Nick Fragale ROVER ROBOTICS presented a Rover Zero mobile robot that came onto the market in March 2020. This is the second version of the robotics device that the company has launched since its foundation in 2018. Compared to other robots, the product of Rover Robotics has three distinctive features. First, the system is very modular, which enables developers easily to swap the elements to keep the system up-to-date. The use of the URTA protocol makes the robots compatible with almost every processor and microcontroller. The robots are based on Intel stacks, such as Intel CPU, Intel RealSense, giving the robots the ability to understand the world in 3D, and Intel Movidius, enabling deep neural network inference. The company also utilises Nvidia Jetson Line in order to make it possible to do inference on a single GPU, which is convenient for assemblies consisting of multiple cameras. Secondly, Rover Zero is reasonably priced. The product is stripped of expensive material, which makes it affordable without affecting its functionality and reliability. It fits the market due to the combination of high-quality components and well thought out design with a relatively low price (ranging between $500 and $5000). Thirdly, Rover Robotics use open-source software, which eliminates the possibility of vendor lock-in – i.e. strong dependence on the vendor’s products and services, thus increasing switching costs. The products of Rover Robotics have found applications in oil and gas, healthcare, food delivery, steel manufacturing, warehousing and other sectors. They can be used for industrial site inspection, tracking assets to perform predictive maintenance, and detecting anomalies in temperature and other environmental conditions. In the pandemic circumstances, rover robots can be used in the public environment and daily life for disinfecting and enabling telepresence as an alternative to travelling. However, despite the range of potential use cases in the public domain, the utilisation of robots may raise ethical questions that the existing regulatory base is not yet ready to resolve. Beyond the warehouse market, the full-capacity usage of mobile robots could be limited due to current regulations.
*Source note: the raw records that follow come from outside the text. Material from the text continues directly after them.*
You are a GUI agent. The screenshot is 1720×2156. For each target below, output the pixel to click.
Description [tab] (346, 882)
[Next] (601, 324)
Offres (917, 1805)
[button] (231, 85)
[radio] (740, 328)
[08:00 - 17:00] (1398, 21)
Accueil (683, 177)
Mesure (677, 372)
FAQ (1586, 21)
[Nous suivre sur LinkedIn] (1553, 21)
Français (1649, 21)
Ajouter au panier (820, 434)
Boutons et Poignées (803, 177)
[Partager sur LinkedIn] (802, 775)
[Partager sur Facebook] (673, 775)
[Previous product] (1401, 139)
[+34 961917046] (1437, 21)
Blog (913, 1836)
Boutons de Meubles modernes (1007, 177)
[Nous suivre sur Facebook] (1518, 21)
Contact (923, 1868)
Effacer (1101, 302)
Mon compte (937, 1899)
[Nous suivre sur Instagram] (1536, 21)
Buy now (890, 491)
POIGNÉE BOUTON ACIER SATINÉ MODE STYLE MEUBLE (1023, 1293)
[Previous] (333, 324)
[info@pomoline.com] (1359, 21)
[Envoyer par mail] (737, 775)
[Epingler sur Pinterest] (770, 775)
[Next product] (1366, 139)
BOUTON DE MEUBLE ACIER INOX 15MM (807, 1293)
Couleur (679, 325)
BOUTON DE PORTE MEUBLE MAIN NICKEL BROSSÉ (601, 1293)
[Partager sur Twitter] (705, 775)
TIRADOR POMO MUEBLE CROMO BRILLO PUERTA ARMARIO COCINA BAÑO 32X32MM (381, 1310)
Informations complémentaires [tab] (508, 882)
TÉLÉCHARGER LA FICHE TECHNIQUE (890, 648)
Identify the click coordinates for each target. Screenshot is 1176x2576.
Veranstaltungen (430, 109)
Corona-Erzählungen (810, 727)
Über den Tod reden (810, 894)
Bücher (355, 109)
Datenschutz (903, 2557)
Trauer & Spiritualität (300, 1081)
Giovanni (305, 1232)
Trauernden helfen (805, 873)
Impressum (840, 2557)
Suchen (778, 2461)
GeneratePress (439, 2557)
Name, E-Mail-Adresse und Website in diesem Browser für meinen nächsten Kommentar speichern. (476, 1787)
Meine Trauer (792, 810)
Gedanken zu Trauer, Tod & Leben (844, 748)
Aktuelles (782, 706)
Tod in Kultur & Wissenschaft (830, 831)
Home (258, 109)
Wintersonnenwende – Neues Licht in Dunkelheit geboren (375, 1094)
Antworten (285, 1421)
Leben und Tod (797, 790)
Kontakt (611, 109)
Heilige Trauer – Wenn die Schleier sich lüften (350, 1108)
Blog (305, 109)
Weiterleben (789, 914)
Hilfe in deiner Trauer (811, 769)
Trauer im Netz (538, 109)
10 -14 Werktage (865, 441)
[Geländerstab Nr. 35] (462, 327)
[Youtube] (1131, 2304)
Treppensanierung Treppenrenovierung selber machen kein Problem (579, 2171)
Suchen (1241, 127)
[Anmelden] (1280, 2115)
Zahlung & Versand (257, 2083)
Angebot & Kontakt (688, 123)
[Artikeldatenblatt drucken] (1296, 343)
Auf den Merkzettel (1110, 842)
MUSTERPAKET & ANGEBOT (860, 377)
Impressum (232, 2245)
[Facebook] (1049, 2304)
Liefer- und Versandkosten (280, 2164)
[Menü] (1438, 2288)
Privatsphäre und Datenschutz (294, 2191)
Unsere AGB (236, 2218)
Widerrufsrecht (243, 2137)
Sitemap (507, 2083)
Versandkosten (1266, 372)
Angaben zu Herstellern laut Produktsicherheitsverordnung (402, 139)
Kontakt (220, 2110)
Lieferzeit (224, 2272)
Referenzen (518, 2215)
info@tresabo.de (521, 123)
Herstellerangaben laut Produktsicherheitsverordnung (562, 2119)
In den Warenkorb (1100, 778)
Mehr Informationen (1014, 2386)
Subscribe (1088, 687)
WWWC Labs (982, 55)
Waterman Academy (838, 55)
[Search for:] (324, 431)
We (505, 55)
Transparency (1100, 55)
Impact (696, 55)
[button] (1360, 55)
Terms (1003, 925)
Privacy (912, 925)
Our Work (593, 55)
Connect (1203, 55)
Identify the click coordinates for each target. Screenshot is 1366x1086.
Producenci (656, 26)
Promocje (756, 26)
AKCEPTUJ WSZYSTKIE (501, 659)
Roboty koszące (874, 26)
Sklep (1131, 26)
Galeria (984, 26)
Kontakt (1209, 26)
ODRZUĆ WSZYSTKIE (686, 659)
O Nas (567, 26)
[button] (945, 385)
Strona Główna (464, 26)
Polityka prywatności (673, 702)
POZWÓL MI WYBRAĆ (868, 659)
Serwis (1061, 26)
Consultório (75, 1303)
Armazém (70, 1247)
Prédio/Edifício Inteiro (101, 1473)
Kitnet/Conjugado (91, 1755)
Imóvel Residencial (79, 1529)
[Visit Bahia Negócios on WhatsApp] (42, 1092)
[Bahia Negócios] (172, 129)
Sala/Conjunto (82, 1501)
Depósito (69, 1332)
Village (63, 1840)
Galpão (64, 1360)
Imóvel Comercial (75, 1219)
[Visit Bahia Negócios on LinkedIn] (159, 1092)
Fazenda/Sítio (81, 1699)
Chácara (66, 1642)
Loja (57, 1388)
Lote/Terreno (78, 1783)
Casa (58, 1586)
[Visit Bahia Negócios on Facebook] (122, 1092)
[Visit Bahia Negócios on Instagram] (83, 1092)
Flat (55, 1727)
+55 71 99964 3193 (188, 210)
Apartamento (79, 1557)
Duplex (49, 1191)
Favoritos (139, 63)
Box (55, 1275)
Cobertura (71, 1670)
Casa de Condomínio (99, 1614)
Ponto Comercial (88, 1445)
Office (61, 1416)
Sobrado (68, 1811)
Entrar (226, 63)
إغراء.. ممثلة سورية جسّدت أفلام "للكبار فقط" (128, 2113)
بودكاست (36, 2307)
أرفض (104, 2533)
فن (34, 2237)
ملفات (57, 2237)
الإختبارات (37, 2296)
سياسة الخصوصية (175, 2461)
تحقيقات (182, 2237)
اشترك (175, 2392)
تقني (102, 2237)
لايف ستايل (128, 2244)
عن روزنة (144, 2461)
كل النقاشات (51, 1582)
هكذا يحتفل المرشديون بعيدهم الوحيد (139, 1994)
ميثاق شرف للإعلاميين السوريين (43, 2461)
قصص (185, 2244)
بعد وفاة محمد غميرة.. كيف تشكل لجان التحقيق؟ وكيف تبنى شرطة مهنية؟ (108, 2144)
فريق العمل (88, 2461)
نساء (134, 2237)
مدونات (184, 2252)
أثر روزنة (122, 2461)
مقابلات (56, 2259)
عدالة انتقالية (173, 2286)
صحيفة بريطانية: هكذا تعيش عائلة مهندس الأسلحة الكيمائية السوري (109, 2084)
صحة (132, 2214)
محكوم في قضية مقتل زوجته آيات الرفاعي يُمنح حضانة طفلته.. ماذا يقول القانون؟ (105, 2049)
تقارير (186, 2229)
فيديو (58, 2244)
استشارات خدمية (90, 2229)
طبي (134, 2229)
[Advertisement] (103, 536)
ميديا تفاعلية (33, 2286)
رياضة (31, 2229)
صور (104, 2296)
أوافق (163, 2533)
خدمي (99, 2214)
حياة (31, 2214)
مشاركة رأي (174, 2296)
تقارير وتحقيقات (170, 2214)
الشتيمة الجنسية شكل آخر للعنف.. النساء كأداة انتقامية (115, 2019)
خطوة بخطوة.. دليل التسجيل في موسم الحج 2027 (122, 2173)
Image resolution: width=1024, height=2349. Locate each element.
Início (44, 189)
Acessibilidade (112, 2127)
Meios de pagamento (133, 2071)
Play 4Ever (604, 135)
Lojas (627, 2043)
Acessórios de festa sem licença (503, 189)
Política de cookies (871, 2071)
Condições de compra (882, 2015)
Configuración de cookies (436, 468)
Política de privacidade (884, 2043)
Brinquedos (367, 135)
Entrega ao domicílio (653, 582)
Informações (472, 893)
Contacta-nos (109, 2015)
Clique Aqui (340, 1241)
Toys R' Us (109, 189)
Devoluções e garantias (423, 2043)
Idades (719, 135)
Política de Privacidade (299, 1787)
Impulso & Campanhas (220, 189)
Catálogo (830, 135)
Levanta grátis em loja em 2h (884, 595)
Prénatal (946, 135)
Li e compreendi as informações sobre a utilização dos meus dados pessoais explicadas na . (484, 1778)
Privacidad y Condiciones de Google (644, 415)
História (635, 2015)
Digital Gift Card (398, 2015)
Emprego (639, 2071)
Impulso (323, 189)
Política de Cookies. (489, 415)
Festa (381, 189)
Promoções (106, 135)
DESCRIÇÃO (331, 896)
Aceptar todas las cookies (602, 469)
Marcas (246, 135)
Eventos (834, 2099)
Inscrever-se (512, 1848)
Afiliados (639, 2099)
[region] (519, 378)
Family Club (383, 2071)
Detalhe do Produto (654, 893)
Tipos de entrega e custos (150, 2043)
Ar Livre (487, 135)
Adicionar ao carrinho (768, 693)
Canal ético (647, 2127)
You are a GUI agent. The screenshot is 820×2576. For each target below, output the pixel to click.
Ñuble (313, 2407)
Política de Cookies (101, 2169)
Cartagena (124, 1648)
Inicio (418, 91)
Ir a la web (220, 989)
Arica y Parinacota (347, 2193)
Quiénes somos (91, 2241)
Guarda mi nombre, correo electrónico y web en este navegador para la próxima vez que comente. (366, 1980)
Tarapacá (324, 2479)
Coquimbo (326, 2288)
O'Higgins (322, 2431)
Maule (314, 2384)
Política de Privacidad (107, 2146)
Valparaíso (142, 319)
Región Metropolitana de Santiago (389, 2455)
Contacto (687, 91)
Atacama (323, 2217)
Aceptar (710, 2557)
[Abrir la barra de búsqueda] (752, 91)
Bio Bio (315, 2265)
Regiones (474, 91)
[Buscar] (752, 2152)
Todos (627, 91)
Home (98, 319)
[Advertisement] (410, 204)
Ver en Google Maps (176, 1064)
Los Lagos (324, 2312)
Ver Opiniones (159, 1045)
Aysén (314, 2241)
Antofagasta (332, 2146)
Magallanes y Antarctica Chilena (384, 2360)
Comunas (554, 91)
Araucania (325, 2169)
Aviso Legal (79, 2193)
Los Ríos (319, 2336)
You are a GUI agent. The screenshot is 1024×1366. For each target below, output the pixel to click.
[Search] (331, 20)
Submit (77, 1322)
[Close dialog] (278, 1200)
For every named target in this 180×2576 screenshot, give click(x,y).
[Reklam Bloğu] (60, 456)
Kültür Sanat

Justin Godfrey-Cass WIRELESS LOGIC talked through how the Wireless Logic team help deliver connectivity solutions for a range of IoT use case. Founded in 1999, today the company has a network of 5 subsidiaries in the EU and 55 mobile operators that are used to deliver IoT applications. The company has over 10,000 customers, who value the tailored solutions that Wireless Logic has developed to ensure the security and reliability of communication. The company serves multiple sectors, including health, energy, the consumer market, smart city and others. Against the backdrop of increasing demand for wireless connectivity in the transport and logistics sectors, Wireless Logic offers cellular connectivity to improve ANPR systems. ANPR is a live streaming or imaging of vehicle registration number plates, which is used for time-critical detection, deterrence and disruption of crimes, traffic enforcement, car park management and emission management. The company have helped police forces and public sector organisations with the transition towards cellular connectivity through 2G/3G/4G multi-network SIMs. Technically, cameras and devices are connected to network routers, while Wireless Logic supplies the connectivity to the router to communicate data to customers’ PC. The connectivity through cellular networks brings advantages in terms of the security of data, rapid deployment, reduced costs and resilience. Resilience is achieved by using a network-agnostic approach, private APN and a choice of networks best-suited for particular locations. To ensure quality, customers are offered sector-leading routers and technical support throughout the service. To reduce costs, the company uses a flexible cost-efficient approach in the development of infrastructure and cellular solutions. The security of data is guaranteed by meeting customer-specific technical requirements, the use of private IPs and VPN solutions among other measures to correspond to industry security standards.